Monday, April 16, 2012

Reflection on a Former Hustling Rabbi

Beit T’Shuvah, a half-way house for Jews who want to go from taking people for  a ride to Tikkun  Olam, was founded by Rabbi Mark Borowitz, a recovering alcoholic who sold stolen goods, got caught up in the criminal life, but came back to his family faith in prison.

He runs his half-way house according the Twelve Steps and the Twelve Tradition of Alcoholics Anonymous. Acknowledging this his program meshes more with Christianity than Judaism, he still likes the thrill of helping someone recovery and break free.
 “I think society in general – everybody wants to be perfect.

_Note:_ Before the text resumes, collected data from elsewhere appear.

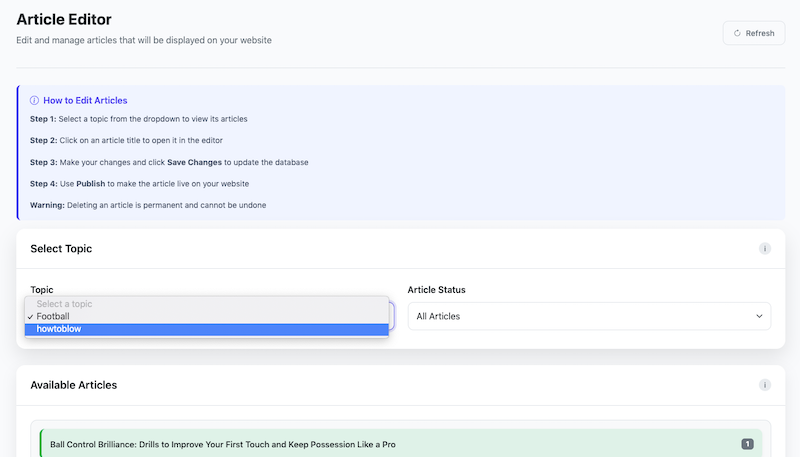Choose Football from the topic list

(54, 316)
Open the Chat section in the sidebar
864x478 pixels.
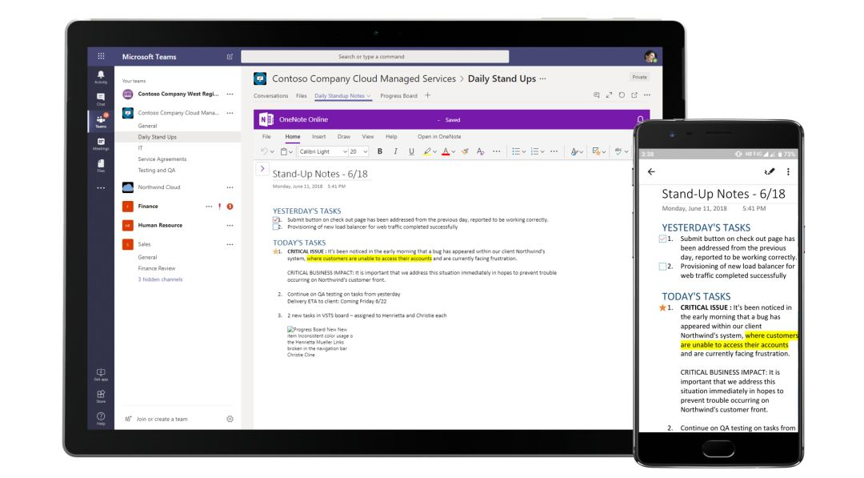(101, 99)
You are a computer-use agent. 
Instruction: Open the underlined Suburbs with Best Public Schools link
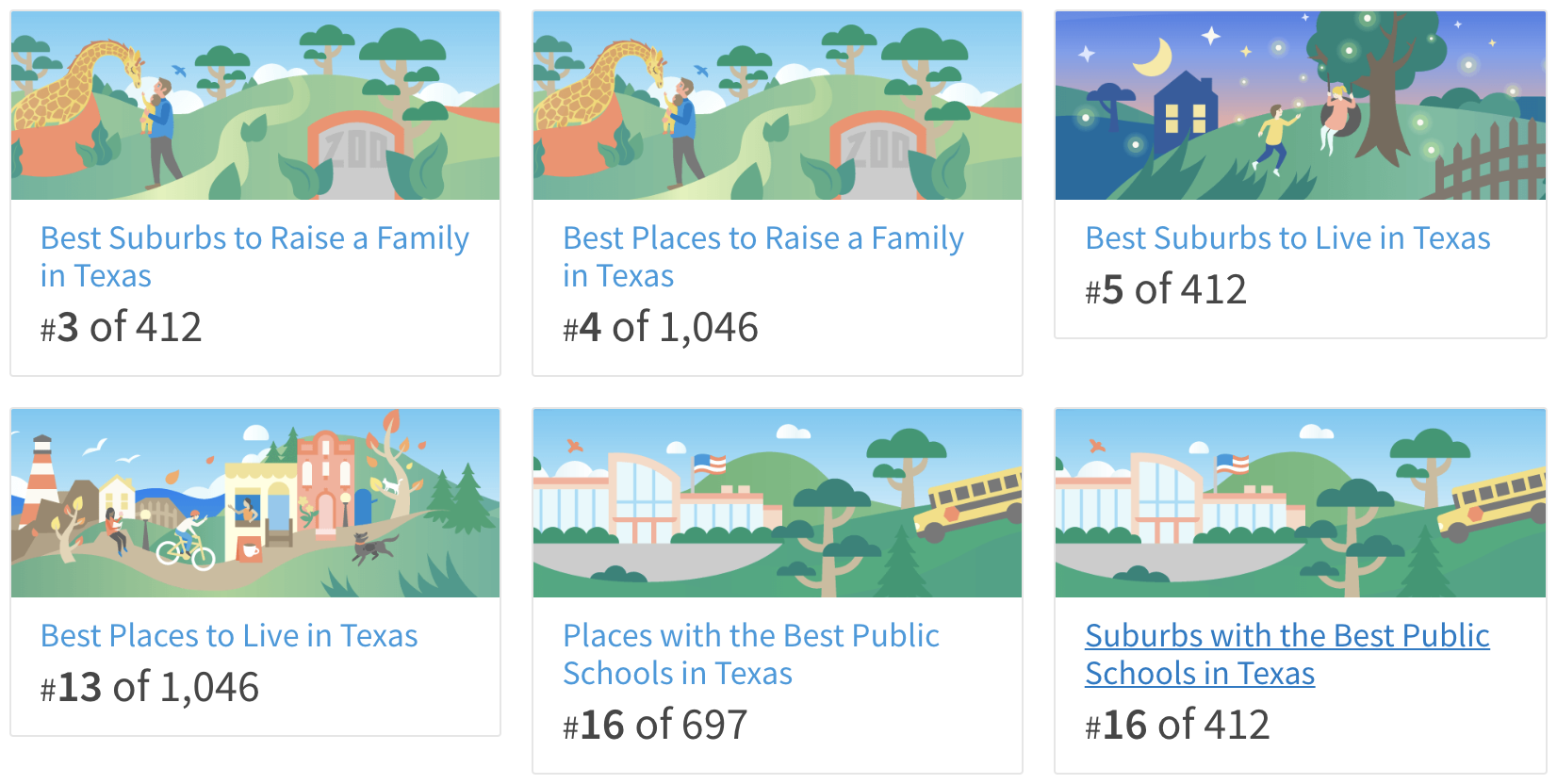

For the believer in Christ, we are made perfect in Him, regardless of our fallen flesh and minds.
Still, I like the point that he had made about his worth:

"For by one offering he hath perfected for ever them that are sanctified." (Hebrews 10: 14)

Another quote from the Recovery Rabbi was very meaningful:

"My net worth and my self-worth were so tied up, when I made money, when I made a score, I was something. When I was broke, I was nothing.”

I can relate to this dilemma of works-righteousness. As a teacher, I felt like somebody. I was doing something, teaching  the students, getting stuff done, and I felt like somebody. When I went home, I was so empty – there was nothing to  do – nothing to live for. This yo-yo life was really painful for me. It drove me into deep despair,  especially when even the job stopped cheering me up. I wish that I had done more in my life, I wish that I had learned what was going on inside of me, that I could find my worth tied to something greater than myself.

Who we are must be based on something greater than what we do on a daily basis. It must be more than a title, than our work, or even our family. Stability, ability, reality, worth, excellence, all depend on our connection to God, not to our feelings or our thoughts.